Collected data entries:

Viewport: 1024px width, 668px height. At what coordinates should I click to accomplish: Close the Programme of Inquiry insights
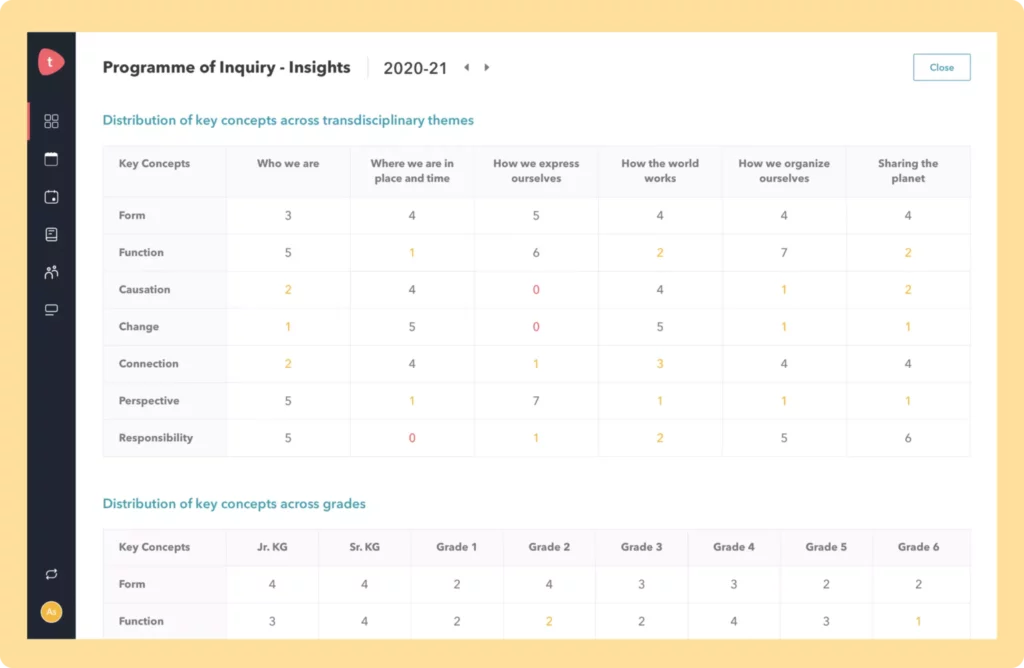pos(941,68)
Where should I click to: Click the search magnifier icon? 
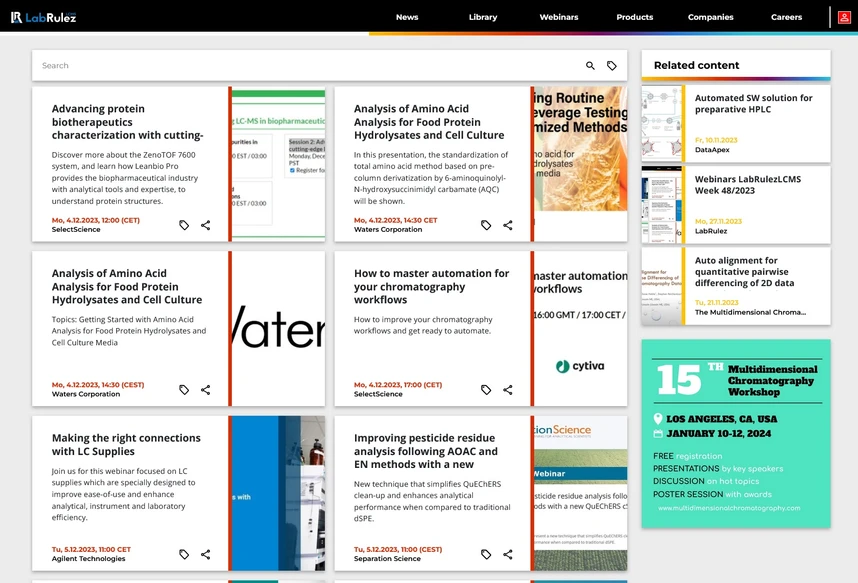(x=590, y=66)
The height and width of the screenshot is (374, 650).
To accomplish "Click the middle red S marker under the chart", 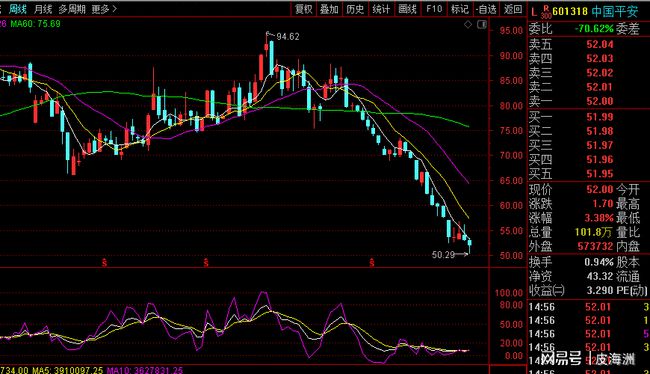I will click(206, 262).
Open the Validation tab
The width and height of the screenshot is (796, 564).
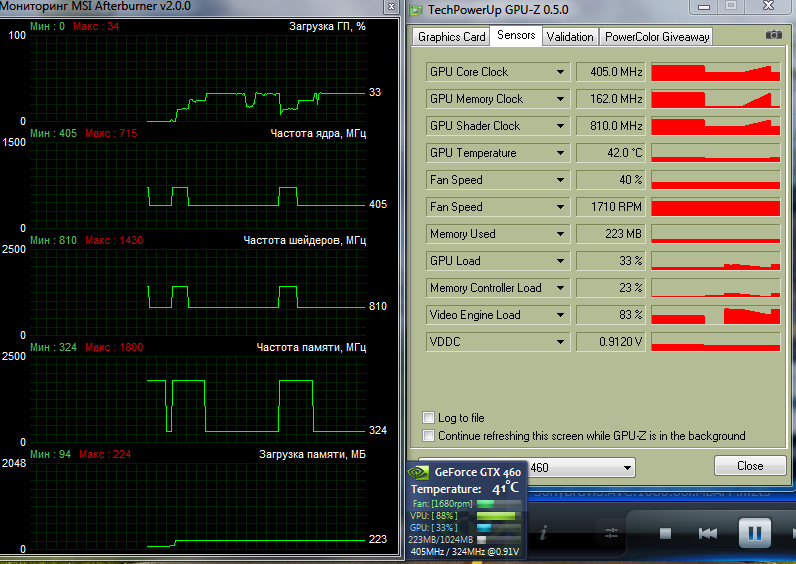pyautogui.click(x=571, y=37)
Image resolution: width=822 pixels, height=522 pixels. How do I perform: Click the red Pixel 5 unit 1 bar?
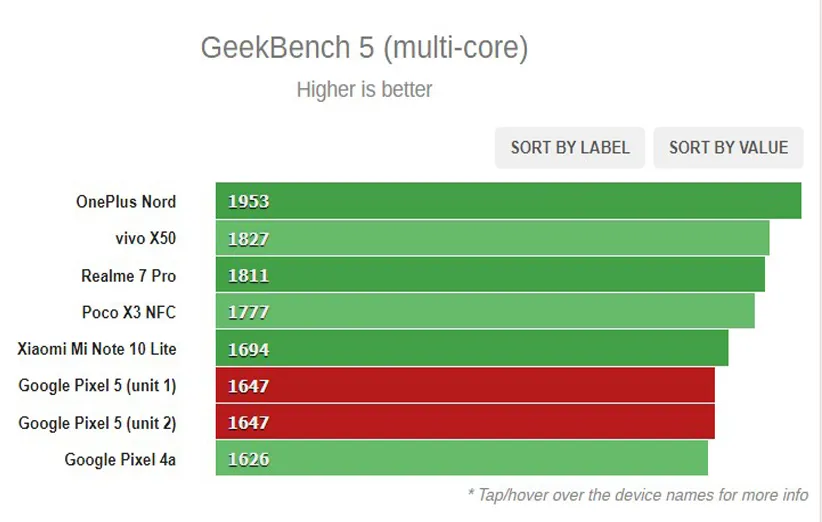tap(465, 386)
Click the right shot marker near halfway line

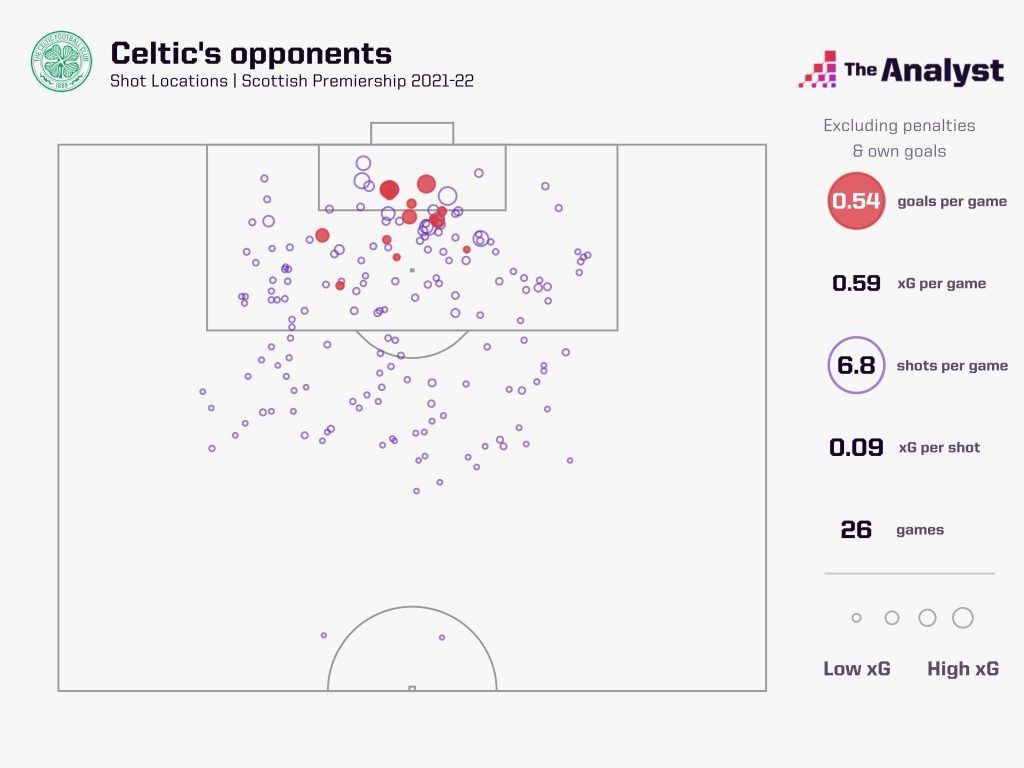(441, 637)
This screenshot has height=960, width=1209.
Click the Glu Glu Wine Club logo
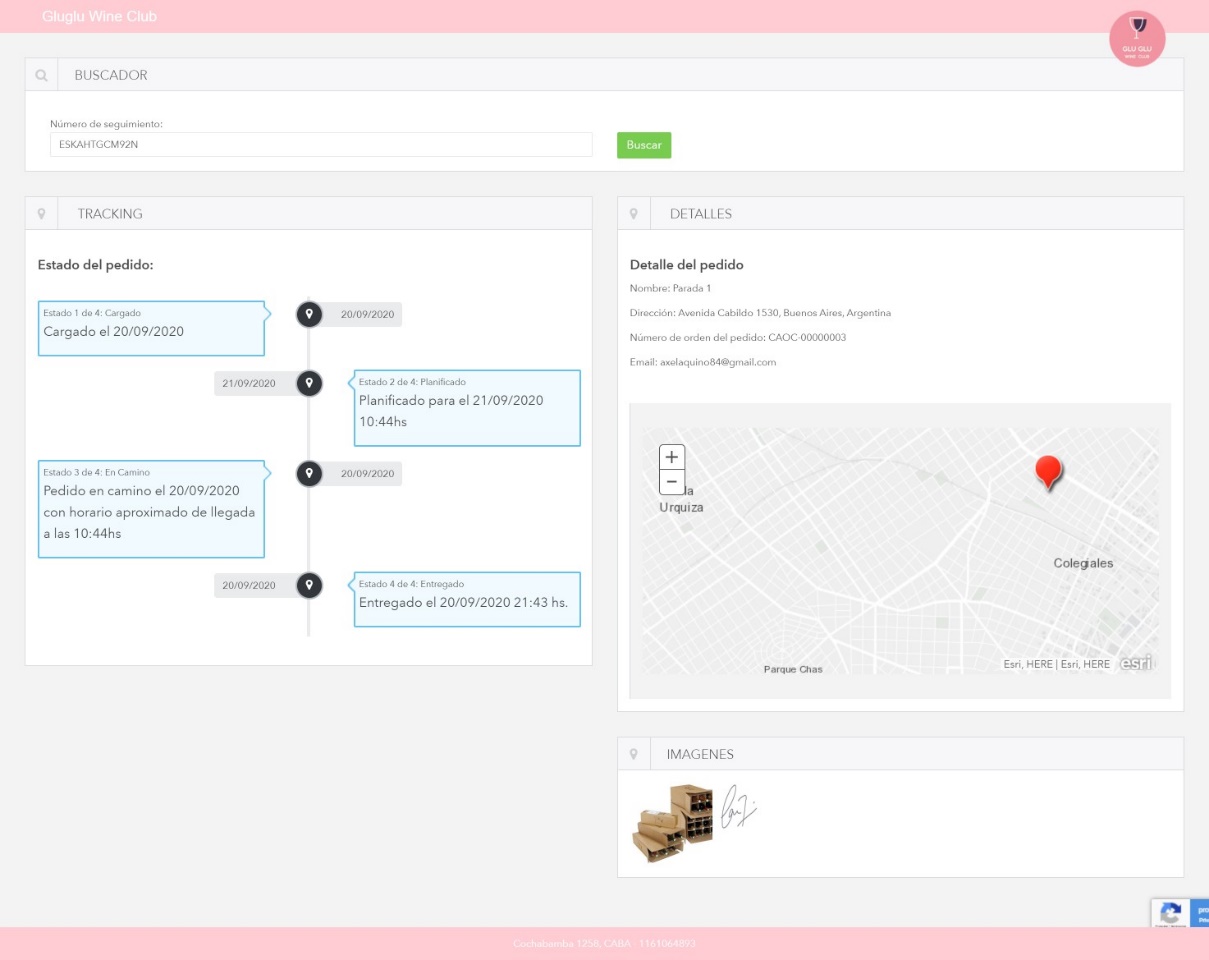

■ BRIEF ■
Where the line containing "Image resolution: width=822" appears in the records above, begin copying and continue exactly through the last line, with nothing else; omit every picture.

■ SOLUTION ■
Image resolution: width=822 pixels, height=522 pixels. How do I perform: Click the red Pixel 5 unit 1 bar?
tap(465, 386)
Click the right shot marker near halfway line

(441, 637)
This screenshot has height=960, width=1209.
Click the Glu Glu Wine Club logo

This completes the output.